DATA RECORDS:
<<<<
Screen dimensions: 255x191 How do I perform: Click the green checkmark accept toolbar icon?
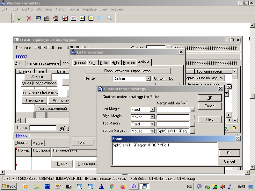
>>>>
<<<<
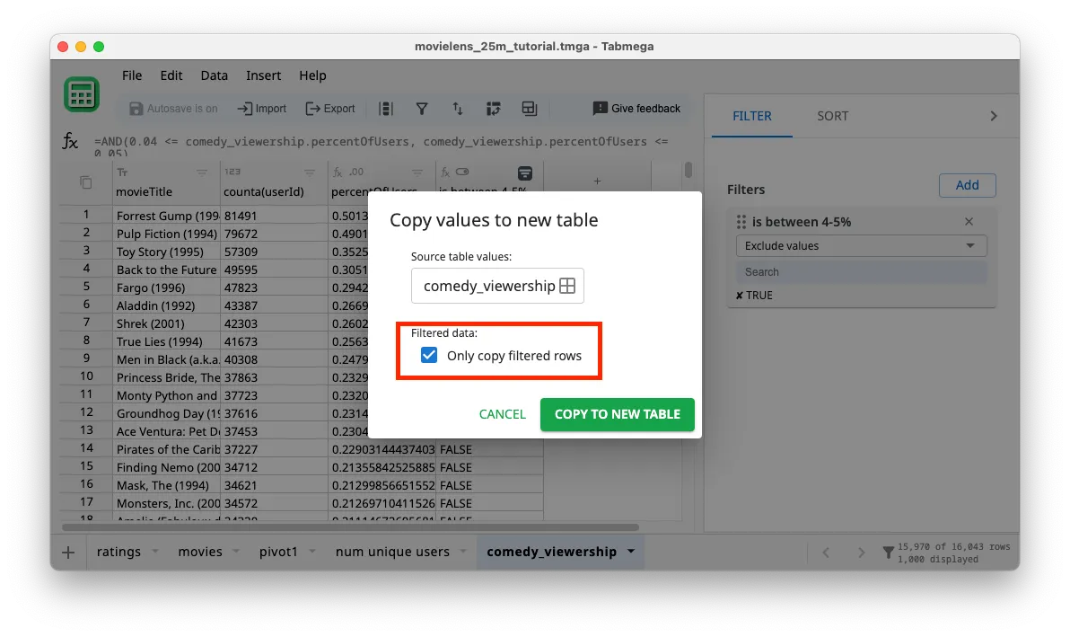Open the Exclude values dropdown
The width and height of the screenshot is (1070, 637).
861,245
>>>>
<<<<
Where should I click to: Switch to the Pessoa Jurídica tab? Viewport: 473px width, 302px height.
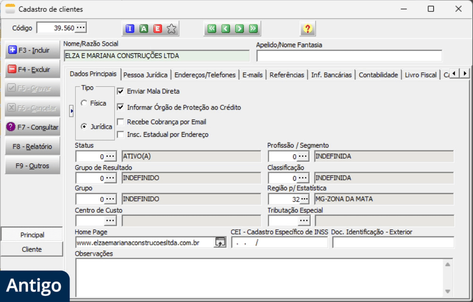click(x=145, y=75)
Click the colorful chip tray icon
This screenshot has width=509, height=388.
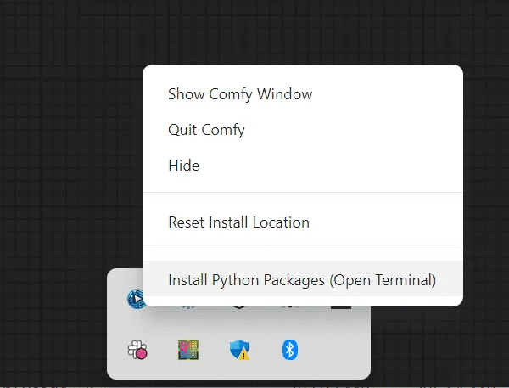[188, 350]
>>>>
Pull out every line in the listing above that contains the word "screenshot". Case matters.

The width and height of the screenshot is (1070, 637).
This screenshot has width=509, height=388.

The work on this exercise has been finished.